Leave the pictures out and quote only the lines from the one with "Select ゴシック体 font radio button" down to the end of the listing below.

* [PROVIDED RECORDS]:
.....

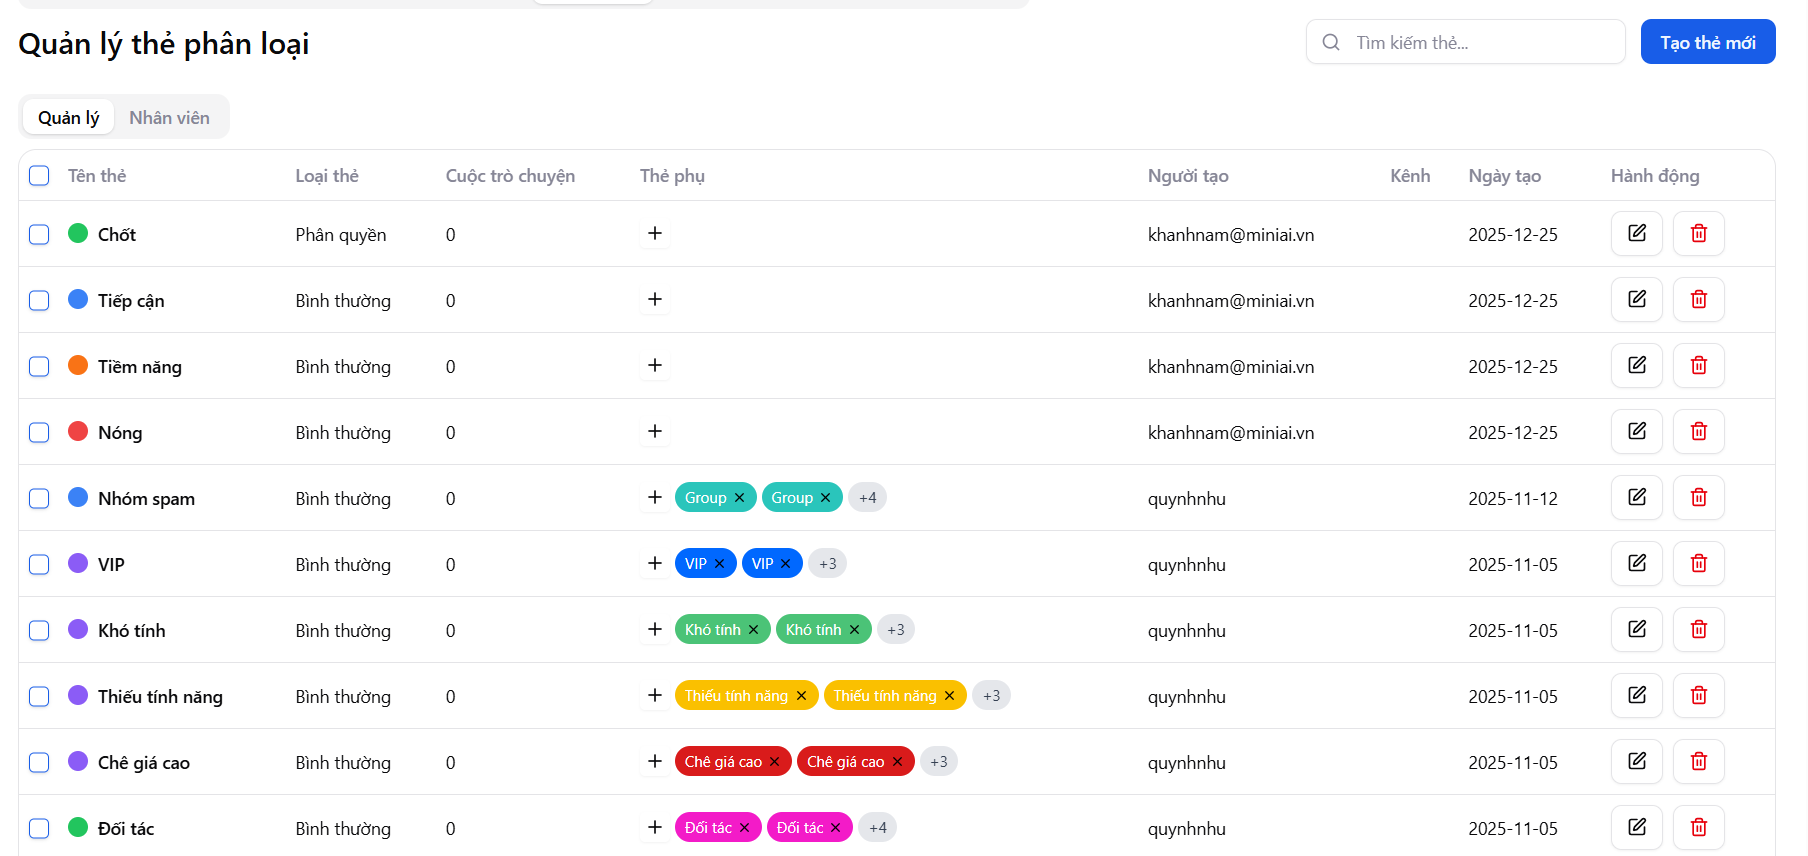This screenshot has width=1808, height=856.
Task: Show the +3 hidden VIP sub-tags
Action: [x=827, y=564]
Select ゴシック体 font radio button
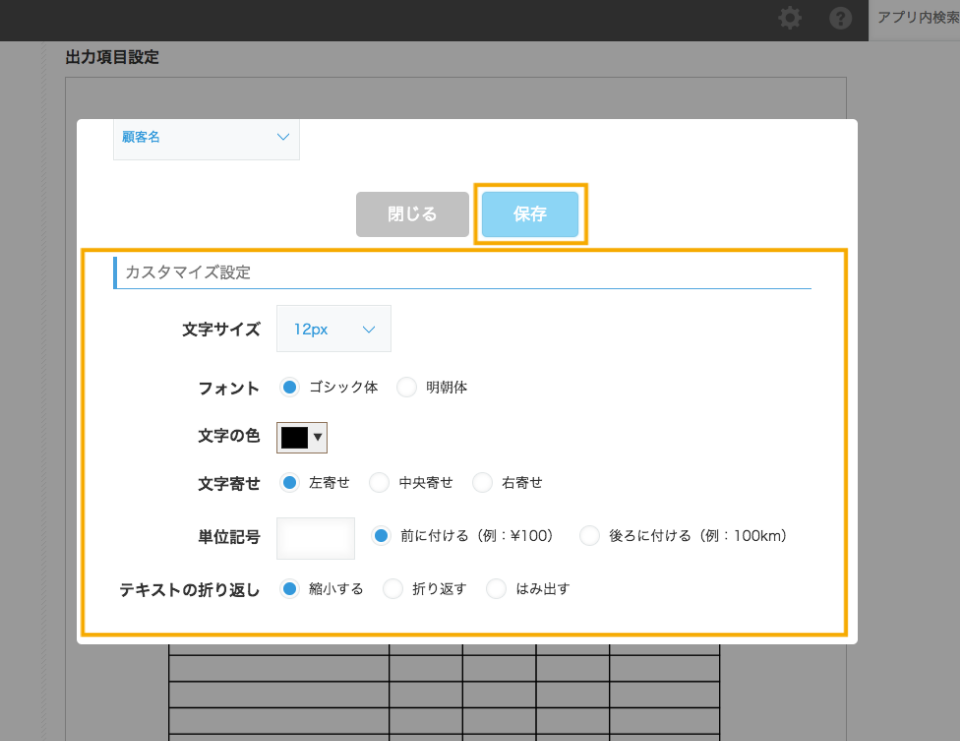The image size is (960, 741). tap(290, 387)
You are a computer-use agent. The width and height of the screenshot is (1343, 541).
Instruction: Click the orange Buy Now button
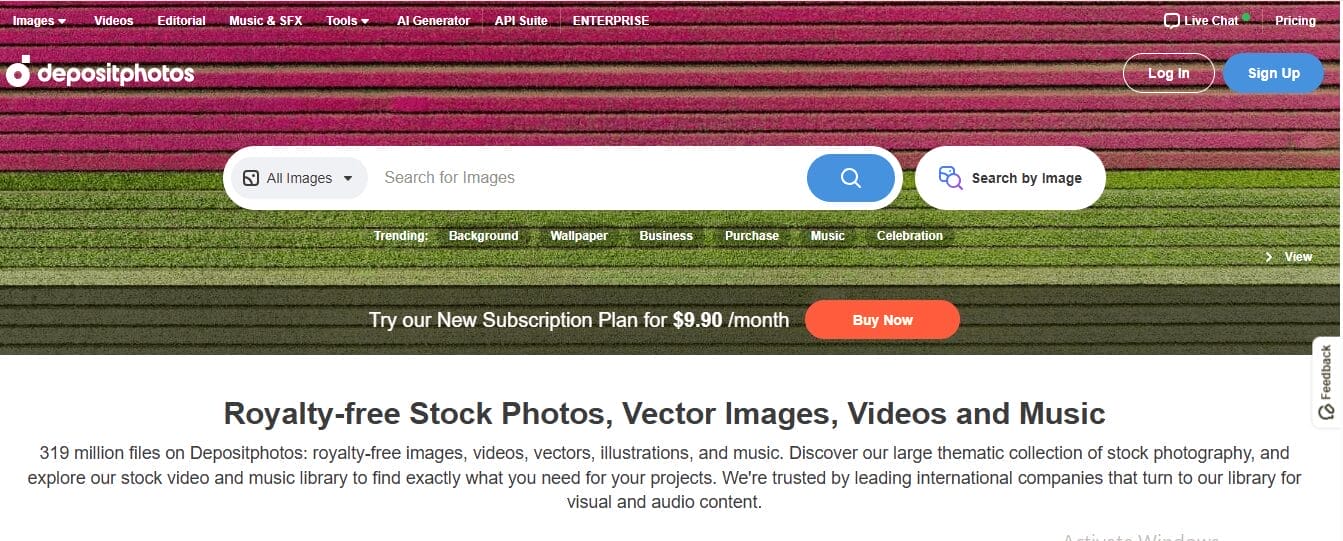pos(882,320)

.....

* [REPLY TO THE TASK]:
Select ゴシック体 font radio button
The image size is (960, 741). tap(290, 387)
You are a computer-use agent. The width and height of the screenshot is (1343, 541).
Instruction: Click the orange Buy Now button
pos(882,320)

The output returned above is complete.